Using molfeat-hype
Usage¶
Since molfeat-hype
is a molfeat
plugin, it follows the same integration principle as with any other molfeat
plugin.
The following shows examples of how to use the molfeat-hype
plugin package automatically when installed.
- Using this package directly:
from molfeat_hype.trans.llm_embeddings import LLMTransformer
mol_transf = LLMTransformer(kind="sentence-transformers/all-mpnet-base-v2")
- Enabling autodiscovery as a plugin in
molfeat
, and addition of all embedding classes as an importable attribute to the entry point groupmolfeat.trans.pretrained
:
# Put this somewhere in your code (e.g., in the root __init__ file).
# Plugins should include any subword of 'molfeat_hype'.
from molfeat.plugins import load_registered_plugins
load_registered_plugins(add_submodules=True, plugins=["hype"])
# This is now possible everywhere.
from molfeat.trans.pretrained import LLMTransformer
mol_transf = LLMTransformer(kind="sentence-transformers/all-mpnet-base-v2")
Once you have defined your molecule transformer, use it like any molfeat
MoleculeTransformer
:
import datamol as dm
smiles = dm.freesolv()["smiles"].values[:5]
mol_transf(smiles)
Caching¶
We strongly encourage you to set a cache for computing your molecular representation.
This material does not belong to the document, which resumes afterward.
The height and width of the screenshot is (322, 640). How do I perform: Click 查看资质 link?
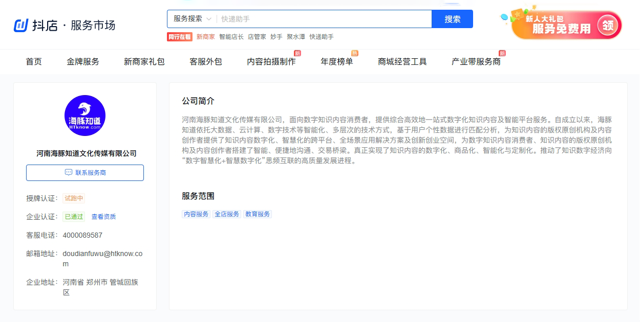(103, 217)
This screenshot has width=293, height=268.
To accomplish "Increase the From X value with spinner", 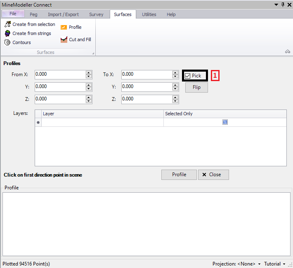I will coord(89,72).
By default, a temporary in-memory
cache will be set and will be purged when the Python runtime is stopped.
OpenAI¶
If you are using the OpenAI embeddings, you need to provide either an open_ai_key
argument or define one as an environment variable OPEN_AI_KEY
.
Please refer to OpenAI's API keys documentation to set up your API keys. You will need to activate billing.
llama.cpp¶
Llama integration requires the llama-cpp-python, which is a Python binding for the llama-cpp package. You will also need the Llama model weights.
Do not share any IPFS, magnet links, or any other links to model downloads anywhere in this repository, including in issues, discussions, or pull requests. They will be immediately deleted.
Warning¶
This repository contains an experimental investigation of LLM embeddings for molecules. Please note that the consistency and usefulness of the returned molecular embeddings are not guaranteed. This project is meant for fun and exploratory purposes only, and should not be used as a demonstration of LLM capabilities for molecular embeddings. Any statements made in this repository are the opinions of the authors and do not necessarily reflect the views of any affiliated organizations or individuals. Use at your own risk.